Today, China unexpectedly lowered the reference price of mortgage loans, intensifying efforts to stimulate credit demand and revive the real estate market.
The recent reductions in deposit interest rates and mandatory reserves for commercial banks have led to an increase in net profits, paving the way for lenders to reduce borrowing costs to support the economy.
The main interest rate on loans for five years was lowered by 25 basis points to 3.95% from 4.20%, while the interest rate on one-year loans remained unchanged at 3.45%.
In a survey conducted by Reuters this week, 25 out of 27 market analysts expected a cut in interest rates on loans for five years. They predicted a reduction of between five to 15 basis points.
This is the largest reduction in loan interest rates since China implemented its loan pricing mechanism in 2019.
The yuan fell to its lowest level since November 20th, while real estate stocks rose.

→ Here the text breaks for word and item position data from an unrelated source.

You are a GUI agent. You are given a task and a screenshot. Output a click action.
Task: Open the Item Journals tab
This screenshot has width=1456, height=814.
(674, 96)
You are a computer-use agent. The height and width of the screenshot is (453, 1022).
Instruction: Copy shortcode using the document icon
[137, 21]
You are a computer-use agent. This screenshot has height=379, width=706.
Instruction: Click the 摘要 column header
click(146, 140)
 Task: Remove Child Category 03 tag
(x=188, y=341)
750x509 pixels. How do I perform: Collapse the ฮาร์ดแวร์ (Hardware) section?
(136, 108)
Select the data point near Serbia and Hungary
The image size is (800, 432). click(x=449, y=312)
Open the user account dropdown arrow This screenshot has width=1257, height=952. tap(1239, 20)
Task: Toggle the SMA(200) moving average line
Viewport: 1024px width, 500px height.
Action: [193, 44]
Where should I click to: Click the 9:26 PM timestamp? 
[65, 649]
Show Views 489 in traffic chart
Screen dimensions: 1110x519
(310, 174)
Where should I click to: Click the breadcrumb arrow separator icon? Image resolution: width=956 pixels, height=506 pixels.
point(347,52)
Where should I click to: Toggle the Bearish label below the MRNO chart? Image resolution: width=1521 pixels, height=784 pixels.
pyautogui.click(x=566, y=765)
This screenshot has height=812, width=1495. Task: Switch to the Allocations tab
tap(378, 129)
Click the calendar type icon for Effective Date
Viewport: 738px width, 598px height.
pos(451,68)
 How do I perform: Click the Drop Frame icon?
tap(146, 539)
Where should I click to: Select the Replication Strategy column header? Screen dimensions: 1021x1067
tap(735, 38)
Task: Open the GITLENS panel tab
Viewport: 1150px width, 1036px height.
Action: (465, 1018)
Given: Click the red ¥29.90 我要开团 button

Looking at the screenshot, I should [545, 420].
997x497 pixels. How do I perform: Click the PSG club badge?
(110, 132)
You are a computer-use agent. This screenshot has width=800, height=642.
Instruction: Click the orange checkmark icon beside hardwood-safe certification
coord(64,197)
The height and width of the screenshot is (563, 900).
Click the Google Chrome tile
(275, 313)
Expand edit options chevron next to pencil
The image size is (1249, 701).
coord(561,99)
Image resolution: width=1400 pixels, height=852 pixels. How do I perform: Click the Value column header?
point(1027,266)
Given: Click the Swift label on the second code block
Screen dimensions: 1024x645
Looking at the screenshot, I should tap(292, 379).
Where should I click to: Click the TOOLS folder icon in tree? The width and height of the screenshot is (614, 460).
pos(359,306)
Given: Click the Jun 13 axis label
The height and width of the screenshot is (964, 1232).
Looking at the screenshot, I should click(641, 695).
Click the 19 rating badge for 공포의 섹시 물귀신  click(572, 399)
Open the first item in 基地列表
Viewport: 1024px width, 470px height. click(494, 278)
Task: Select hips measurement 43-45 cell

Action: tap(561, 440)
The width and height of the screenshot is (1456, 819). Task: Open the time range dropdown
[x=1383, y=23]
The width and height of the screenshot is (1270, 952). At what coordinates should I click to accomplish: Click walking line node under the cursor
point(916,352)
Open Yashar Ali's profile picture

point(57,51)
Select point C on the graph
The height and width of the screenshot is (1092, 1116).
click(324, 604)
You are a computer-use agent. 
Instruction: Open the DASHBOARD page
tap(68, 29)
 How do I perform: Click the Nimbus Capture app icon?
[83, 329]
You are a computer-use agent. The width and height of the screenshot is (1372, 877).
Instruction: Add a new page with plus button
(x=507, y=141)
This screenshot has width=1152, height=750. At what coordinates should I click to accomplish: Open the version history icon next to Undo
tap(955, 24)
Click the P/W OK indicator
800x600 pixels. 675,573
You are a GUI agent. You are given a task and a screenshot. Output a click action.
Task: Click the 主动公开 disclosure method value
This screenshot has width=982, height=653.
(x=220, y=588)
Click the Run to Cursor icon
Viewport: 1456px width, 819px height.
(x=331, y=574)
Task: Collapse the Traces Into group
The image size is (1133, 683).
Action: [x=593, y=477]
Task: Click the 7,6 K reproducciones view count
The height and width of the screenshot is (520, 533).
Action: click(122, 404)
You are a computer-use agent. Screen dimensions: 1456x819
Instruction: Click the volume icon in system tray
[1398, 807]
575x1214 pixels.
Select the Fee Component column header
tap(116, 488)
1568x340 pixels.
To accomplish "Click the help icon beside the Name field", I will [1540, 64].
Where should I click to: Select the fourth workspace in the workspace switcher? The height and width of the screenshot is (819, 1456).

Most new and existing loans in China are based on the one-year loan interest rate, while the five-year rate affects mortgage pricing.
The last time China cut the interest rate on five-year loans was in June 2023, by 10 basis points.
Market observers reported that the decrease in interest rates was anticipated, but the extent of the reduction exceeded their expectations.
The Financial News, backed by the Chinese central bank, stated on its official WeChat account that “lowering interest rates on loans for five years will help stabilize confidence, boost investment and consumption, and support steady and healthy development in the real estate market.”
While the new benchmark interest rate for mortgages takes effect immediately, current mortgage holders will not benefit from any reduction in loan repayment installments until next year, as the mortgages are repriced on an annual basis.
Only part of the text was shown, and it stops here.